# Code submission for Bayesian Generational Population-based Training (BG-PBT)

## Dependencies

We provide a requirements file at ```requirements.txt``` which may be used as follows:

```
conda create --name bgpbt --file requirements.txt
```

For a CPU-only version, please change ```requirements.txt``` to ```requirements_cpu.txt```.

Particular attention should be paid to Brax -- a package that is still very much under active development. 
Different versions often lead to significant discrepancies in the results - our paper uses the 0.10.0 version.


## Scripts to run experiments in the paper

### Main experiments
Full BGPBT (with architectures) -- note that we have different hyperparameters for Humanoid and Hopper -- see Appendix
for details for this & delete as appropriate for the seed.
```
python3 -m test_scripts.run_pbt -v -e ant --pop_size 8 -mp 4 -qf 0.125 -ni 24 -exist overwrite -tr 1_000_000 -mt 150_000_000 -o bgpbt --seed {0,1,2,3,100,200,300} -sm both  -td 30_000_000
python3 -m test_scripts.run_pbt -v -e halfcheetah --pop_size 8 -mp 4 -qf 0.125 -ni 24 -exist overwrite -tr 1_000_000 -mt 150_000_000 -o bgpbt --seed {0,1,2,3,100,200,300} -sm both  -td 30_000_000
python3 -m test_scripts.run_pbt -v -e humanoid --pop_size 8 -mp 4 -qf 0.125 -ni 24 -exist overwrite -tr 5_000_000 -te 1_000_000 -mt 150_000_000 -o bgpbt --seed {0,1,2,3,100,200,300} -sm both  -td 40_000_000 -de 60_000_000 -md 1
python3 -m test_scripts.run_pbt -v -e hopper --pop_size 8 -mp 4 -qf 0.125 -ni 24 -exist overwrite -tr 5_000_000 -te 1_000_000 -mt 150_000_000 -o bgpbt --seed {0,1,2,3,100,200,300} -sm both  -td 40_000_000 -de 60_000_000 -md 1
python3 -m test_scripts.run_pbt -v -e fetch --pop_size 8 -mp 4 -qf 0.125 -ni 24 -exist overwrite -tr 1_000_000 -mt 150_000_000 -o bgpbt --seed {0,1,2,3,100,200,300} -sm both  -td 30_000_000
python3 -m test_scripts.run_pbt -v -e reacher --pop_size 8 -mp 4 -qf 0.125 -ni 24 -exist overwrite -tr 1_000_000 -mt 150_000_000 -o bgpbt --seed {0,1,2,3,100,200,300} -sm both -td 30_000_000
python3 -m test_scripts.run_pbt -v -e ur5e --pop_size 8 -mp 4 -qf 0.125 -ni 24 -exist overwrite -tr 1_000_000 -mt 150_000_000 -o bgpbt --seed {0,1,2,3,100,200,300} -sm both -td 30_000_000
```
Here we briefly explain the meaning of the most notable flags (full descriptions may be found in ```./test_scripts/run_pbt.py```:

````-e````: environment {ant/halfcheetah/humanoid/hopper/fetch/reacher/ur5e}

```--pop_size```: population size: we use 8 for all experiments, although in the appendix we show the result with 24 agents

```-mp --max_parallel```: maximum parallel agents to **actually** run at the same time up to ''pop_size''. 
This needs to be adjusted based on  the VRAM of your GPU. On a single Nvidia GeForce 3090 with 24 GB of VRAM, 
```-mp=4``` is safe for all experiments except for Humanoid (where 2 is used).
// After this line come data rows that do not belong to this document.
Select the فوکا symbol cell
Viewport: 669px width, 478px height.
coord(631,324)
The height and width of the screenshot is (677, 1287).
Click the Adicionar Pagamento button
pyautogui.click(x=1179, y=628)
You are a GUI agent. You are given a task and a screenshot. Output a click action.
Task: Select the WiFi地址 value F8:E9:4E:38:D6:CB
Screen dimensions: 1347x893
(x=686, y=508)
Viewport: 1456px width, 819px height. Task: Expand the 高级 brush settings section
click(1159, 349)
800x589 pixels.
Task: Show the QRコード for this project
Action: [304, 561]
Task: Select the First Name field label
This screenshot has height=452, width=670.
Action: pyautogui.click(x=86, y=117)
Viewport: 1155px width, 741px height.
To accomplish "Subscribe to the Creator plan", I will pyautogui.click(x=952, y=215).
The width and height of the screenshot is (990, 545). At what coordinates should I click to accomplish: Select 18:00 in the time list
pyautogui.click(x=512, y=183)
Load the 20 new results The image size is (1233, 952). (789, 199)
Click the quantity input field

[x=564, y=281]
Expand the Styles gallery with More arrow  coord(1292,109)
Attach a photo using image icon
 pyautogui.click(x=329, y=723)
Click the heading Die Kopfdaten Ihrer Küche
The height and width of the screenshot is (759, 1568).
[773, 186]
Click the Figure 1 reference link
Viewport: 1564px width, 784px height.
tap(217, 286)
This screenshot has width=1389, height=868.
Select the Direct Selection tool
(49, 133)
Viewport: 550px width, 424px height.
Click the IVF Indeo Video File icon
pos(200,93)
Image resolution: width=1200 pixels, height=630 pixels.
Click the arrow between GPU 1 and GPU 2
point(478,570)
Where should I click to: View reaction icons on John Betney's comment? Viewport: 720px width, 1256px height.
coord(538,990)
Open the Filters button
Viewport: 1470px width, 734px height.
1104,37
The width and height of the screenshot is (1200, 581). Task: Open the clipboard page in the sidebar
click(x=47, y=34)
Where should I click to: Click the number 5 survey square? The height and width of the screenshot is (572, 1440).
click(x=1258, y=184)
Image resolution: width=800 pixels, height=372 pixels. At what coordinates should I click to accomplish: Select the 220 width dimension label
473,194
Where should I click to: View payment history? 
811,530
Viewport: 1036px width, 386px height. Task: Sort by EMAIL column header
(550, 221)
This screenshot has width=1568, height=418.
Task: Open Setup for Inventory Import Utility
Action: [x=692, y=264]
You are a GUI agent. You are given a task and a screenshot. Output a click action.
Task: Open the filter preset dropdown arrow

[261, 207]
Note that a smaller ```-mp```
will lead to slower wall-clock speed, but should not affect the results as the algorithm will
still wait for the entire population to finish before running the next iteration (synchronous).

```-qf --quantile_fraction```: the percentage of agents to be replaced at each iteration.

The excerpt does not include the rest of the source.